Segment Start: ENTRIES PROVIDED

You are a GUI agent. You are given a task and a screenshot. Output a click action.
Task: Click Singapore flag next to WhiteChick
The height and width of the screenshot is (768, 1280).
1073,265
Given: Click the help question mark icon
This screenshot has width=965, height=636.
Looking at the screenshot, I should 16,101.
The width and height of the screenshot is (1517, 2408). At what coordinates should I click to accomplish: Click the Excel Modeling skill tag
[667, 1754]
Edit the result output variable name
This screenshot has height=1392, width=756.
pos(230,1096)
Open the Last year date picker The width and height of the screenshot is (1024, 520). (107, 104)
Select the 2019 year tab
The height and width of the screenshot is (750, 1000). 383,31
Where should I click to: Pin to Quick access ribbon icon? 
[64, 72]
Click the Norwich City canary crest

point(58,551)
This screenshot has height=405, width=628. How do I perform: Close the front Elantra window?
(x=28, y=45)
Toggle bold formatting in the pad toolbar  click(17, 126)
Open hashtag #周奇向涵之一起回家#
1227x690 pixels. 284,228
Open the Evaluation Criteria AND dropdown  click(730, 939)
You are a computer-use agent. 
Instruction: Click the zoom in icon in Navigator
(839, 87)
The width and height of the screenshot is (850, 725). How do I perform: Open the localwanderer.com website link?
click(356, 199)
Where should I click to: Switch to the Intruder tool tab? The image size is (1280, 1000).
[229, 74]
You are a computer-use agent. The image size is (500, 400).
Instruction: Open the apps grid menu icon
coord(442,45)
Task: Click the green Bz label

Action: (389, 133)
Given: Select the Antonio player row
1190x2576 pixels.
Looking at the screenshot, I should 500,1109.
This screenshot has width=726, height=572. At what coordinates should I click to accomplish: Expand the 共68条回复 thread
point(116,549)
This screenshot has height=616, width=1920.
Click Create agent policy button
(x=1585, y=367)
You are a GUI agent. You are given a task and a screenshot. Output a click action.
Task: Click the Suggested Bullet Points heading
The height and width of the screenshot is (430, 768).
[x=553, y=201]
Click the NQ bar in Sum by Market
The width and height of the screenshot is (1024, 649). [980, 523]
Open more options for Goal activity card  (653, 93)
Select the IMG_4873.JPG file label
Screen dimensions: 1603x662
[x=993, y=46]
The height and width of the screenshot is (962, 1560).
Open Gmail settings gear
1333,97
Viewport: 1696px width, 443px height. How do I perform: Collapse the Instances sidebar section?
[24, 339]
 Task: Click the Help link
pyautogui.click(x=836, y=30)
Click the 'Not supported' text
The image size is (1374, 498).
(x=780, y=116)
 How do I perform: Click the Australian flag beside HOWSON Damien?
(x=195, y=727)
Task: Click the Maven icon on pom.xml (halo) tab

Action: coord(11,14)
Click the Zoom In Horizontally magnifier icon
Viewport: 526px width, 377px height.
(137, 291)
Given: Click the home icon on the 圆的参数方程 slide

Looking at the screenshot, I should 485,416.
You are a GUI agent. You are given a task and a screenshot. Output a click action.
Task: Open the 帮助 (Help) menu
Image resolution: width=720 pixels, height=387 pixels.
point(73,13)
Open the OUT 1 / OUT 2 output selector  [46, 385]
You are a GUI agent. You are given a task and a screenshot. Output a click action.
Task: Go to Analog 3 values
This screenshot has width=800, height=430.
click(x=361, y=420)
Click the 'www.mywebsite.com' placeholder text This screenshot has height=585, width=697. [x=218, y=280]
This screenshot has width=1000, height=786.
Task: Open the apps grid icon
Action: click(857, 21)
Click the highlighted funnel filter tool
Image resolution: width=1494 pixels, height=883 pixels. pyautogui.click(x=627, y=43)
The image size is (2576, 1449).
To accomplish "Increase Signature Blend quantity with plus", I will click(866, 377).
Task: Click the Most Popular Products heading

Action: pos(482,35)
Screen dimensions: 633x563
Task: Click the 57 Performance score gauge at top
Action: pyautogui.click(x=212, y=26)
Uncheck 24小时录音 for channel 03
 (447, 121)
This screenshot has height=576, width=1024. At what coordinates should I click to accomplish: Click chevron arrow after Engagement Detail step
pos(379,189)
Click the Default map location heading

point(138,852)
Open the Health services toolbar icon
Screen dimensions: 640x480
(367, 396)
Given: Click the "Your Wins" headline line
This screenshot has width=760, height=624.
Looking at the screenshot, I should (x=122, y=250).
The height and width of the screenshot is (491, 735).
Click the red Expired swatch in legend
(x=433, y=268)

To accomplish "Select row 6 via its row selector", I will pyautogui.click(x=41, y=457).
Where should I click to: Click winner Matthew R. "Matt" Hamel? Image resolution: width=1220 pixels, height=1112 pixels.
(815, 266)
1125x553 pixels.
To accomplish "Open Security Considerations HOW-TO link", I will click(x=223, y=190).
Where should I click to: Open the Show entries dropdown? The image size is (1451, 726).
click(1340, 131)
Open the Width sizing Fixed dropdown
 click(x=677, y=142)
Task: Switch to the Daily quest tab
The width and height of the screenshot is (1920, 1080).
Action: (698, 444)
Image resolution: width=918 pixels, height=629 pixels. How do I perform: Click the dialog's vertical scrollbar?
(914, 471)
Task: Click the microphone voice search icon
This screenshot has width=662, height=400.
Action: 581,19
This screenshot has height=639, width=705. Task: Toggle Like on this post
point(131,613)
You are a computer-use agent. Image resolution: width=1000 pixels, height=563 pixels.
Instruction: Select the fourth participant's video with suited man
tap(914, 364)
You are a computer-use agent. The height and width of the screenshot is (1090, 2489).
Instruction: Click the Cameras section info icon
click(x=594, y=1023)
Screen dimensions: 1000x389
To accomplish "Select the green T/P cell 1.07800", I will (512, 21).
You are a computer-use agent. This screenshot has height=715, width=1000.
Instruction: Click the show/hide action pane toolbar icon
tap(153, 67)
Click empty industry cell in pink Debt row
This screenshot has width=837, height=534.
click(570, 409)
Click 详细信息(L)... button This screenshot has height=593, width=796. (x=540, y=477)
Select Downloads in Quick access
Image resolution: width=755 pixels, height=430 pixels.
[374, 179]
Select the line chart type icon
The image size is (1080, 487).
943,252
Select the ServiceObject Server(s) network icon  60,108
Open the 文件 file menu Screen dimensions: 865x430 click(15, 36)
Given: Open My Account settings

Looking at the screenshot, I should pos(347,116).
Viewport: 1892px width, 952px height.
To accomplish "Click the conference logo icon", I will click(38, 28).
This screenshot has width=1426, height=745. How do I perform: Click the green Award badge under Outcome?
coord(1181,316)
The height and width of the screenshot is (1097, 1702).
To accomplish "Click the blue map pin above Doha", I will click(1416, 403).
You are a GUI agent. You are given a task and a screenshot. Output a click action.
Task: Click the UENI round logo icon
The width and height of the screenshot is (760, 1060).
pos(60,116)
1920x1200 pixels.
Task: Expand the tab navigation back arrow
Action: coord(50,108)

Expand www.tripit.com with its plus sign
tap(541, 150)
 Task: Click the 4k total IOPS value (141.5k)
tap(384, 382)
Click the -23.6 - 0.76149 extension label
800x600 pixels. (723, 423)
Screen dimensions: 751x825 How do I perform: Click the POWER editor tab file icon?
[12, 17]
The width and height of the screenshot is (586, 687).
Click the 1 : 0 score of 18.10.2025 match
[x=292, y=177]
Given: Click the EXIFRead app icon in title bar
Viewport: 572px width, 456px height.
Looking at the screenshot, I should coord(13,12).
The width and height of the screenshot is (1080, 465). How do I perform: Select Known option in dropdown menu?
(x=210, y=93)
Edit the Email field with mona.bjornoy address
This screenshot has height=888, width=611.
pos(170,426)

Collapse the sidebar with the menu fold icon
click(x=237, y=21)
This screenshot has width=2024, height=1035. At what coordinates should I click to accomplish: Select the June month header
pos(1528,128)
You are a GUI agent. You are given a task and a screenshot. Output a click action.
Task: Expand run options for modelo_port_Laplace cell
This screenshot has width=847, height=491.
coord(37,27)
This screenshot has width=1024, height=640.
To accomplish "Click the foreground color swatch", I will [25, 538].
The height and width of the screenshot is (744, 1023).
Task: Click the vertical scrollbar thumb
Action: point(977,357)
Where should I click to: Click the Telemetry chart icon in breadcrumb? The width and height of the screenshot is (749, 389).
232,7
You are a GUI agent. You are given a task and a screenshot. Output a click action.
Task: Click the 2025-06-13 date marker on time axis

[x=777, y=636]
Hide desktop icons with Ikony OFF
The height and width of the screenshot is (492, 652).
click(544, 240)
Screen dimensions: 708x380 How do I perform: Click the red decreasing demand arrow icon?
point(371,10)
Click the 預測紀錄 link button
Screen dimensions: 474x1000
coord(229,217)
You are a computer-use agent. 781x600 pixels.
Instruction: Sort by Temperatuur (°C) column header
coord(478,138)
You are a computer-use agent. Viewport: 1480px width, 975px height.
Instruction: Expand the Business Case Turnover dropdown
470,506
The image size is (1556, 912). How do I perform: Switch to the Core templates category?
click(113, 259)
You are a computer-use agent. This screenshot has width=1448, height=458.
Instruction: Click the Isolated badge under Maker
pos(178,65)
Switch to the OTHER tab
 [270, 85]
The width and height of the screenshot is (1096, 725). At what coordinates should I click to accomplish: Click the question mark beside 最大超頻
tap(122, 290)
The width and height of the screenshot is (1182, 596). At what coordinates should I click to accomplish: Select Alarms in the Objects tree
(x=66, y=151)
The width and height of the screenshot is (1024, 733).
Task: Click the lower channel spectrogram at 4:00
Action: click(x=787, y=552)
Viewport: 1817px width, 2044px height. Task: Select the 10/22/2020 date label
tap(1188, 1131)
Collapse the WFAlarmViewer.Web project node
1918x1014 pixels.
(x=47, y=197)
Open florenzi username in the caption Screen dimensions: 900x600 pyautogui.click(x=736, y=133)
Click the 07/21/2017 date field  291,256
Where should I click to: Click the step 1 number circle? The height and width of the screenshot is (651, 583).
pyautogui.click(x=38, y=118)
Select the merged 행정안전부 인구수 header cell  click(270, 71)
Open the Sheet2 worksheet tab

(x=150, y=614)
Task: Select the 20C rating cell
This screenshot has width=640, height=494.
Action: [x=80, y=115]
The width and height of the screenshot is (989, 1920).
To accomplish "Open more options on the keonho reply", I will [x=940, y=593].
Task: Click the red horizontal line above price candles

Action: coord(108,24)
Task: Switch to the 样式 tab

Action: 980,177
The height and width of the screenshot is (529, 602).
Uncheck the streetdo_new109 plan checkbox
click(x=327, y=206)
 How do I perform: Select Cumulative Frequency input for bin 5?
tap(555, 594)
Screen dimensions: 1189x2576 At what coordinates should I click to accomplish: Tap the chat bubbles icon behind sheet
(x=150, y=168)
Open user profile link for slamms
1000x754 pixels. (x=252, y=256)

Segment End: ENTRIES PROVIDED

- [YOUR TASK]:
Check each line of the listing above. Copy the ones with the word "logo".

- [SOLUTION]:
To accomplish "Click the conference logo icon", I will click(38, 28).
Task: Click the UENI round logo icon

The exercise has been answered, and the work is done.